Linked Data: Present & Future
In this text, I give a short overview of Linked Data technologies, describing their main characteristics as well as their adoption. I also risk making a few predictions on the future of Linked Data.
What is Linked Data?
Linked Data can be seen as a simplified (and pragmatic) implementation of the Semantic Web vision. Sir Tim Berners-Lee, the inventor of the Web, coined the term Linked Data in 2006 to prescribe a simple method of publishing data using web standards. The method can be summarized in three points:
- All data items should have names that start with http
- When looked up online, the http names should return some data in a standard format to describe the items
- The description of the items should also contain relationships to other pieces of data.

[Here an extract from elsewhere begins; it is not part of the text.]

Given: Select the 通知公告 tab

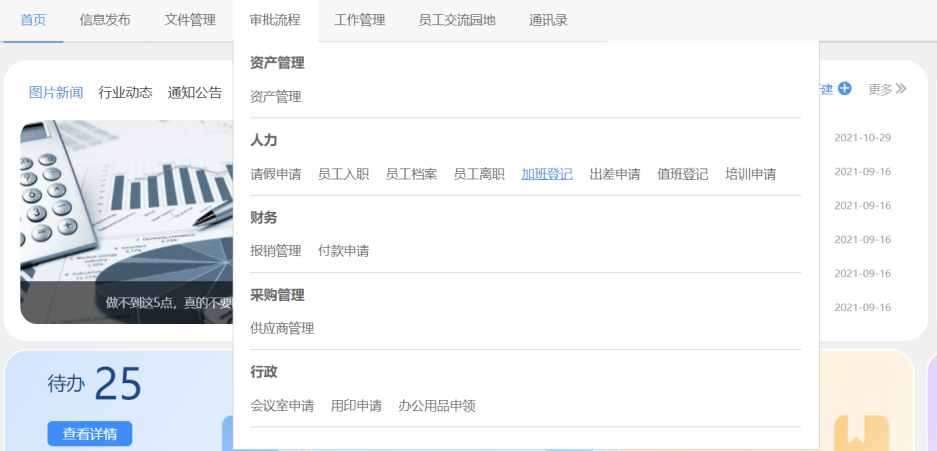Looking at the screenshot, I should [x=195, y=93].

In technical terms, this means that data items are identified by URIs, so that they can be dereferenced through HTTP, and can refer to other items using their HTTP URI-based identifiers. The language used to express such data is often called the Resource Description Framework (RDF).
Linked Data & Me
I’ve been a close observer of the emergence of Linked Data. Publicly, I was involved in a number of forums and meetings dealing with Linked Data. I have co-organized the ISWC, the main research venue for Linked Data, a number of times since 2007 (I was, for instance, PC Chair of ISWC 2012 in Boston and will be In-Use Chair this year in Vienna). Privately, I regularly leverage Linked Data in my own research, either to better grasp content (e.g. to understand text better) or to serialize output data (e.g. to publish datasets).
Linked Data Today
The adoption of Linked Data has been phenomenal. Linked Data is used in two main ways today: i) to create webs of data that can be accessed and queried by anyone, and ii) to add metadata to Web pages.

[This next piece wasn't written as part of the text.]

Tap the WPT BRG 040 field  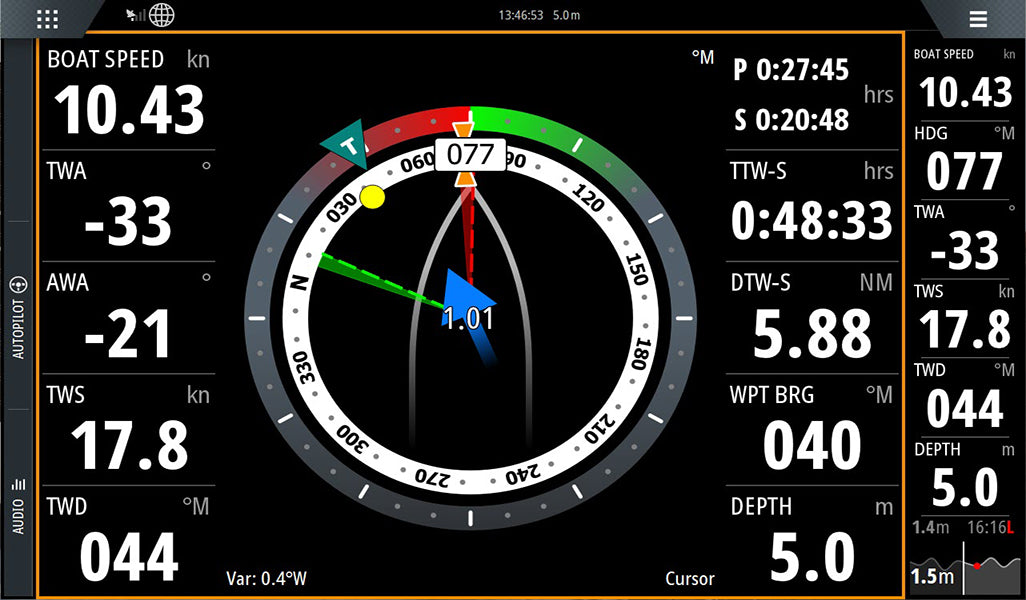click(811, 431)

The most prominent web of data created through Linked Data is called the Linked Open Data (LOD) cloud (see Figure 1). It is conceptually similar to the World Wide Web, but contains interlinked data instead of interlinked documents. The LOD cloud includes thousands of different datasets from a wide range of domains: from governmental data to geographic, life-science or bibliographic data. Each of these datasets contains a myriad of data items and links, is fully open, and can be queried using a standard query language (SPARQL). Other important webs of data exist besides the LOD Cloud, such as Wikidata or Google’s Knowledge Graph.
In addition, Linked Data is also used to add metadata to Web pages. The main format used in that sense is called schema.org, which is supported by a number of prominent companies including Google, Microsoft, Yahoo and Yandex. This format allows all sorts of data to be added to a Web page, to describe for example people, products, events, or reviews that are contained in that Web page. Those data can then be used to summarize, describe, or manipulate the Web page (e.g. to create rich snippets on a search engine). Today, millions of websites use this format to describe their pages.1
Linked Data Tomorrow
Linked Data is widely available today, in the LOD cloud and on Web pages. However, the development of applications using Linked Data has been hampered by a series of technical issues, from data quality to complex standards. In the following paragraphs, I give my own vision of the evolution of Linked Data.

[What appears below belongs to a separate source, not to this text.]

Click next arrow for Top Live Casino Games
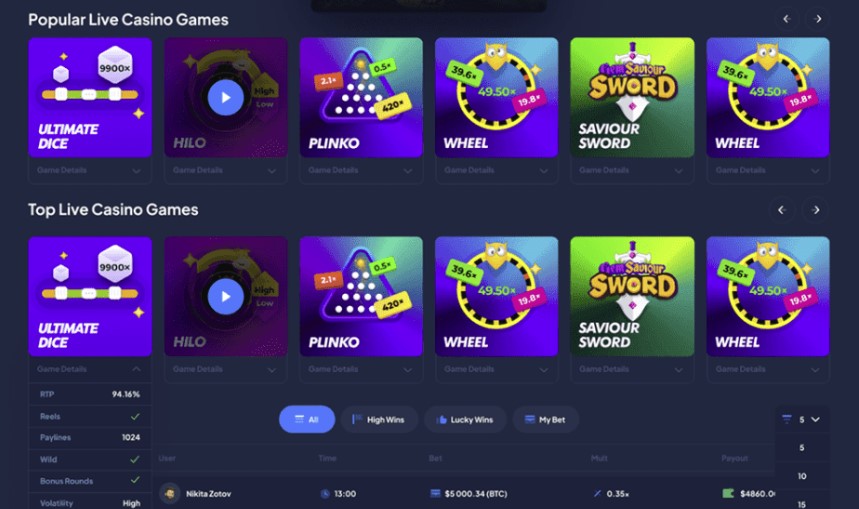The height and width of the screenshot is (509, 859). point(815,210)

- Agile standards: RDF and its applications are governed by a monolithic and complex set of standards that are revamped every few years. In that context, agile and incremental efforts like schema.org will be increasingly popular and important as they correct, update or try out features on a continuous basis, akin to methodologies used for agile software.
- Smart clients: using Linked Data productively is often more complex than it seems, as one typically has to spend considerable time selecting, aligning and cleaning up data (which is a common issue in Big Data and Data Science). Increasingly, Machine Learning methods will be able to automate such processes to create smart Linked Data clients capable of ingesting, aligning and cleaning up raw Linked Data using sophisticated supervised models.
- Unification: Linked Data is available today from several distinct and heterogeneous platforms (the LOD cloud, Wikidata, HTML pages, etc.) In the future, bridges will be built to integrate those platforms and create more extensive webs of data. Fribourg’s VoldemortKG is a first effort in that direction, as it interlinks schema.org data to the LOD cloud.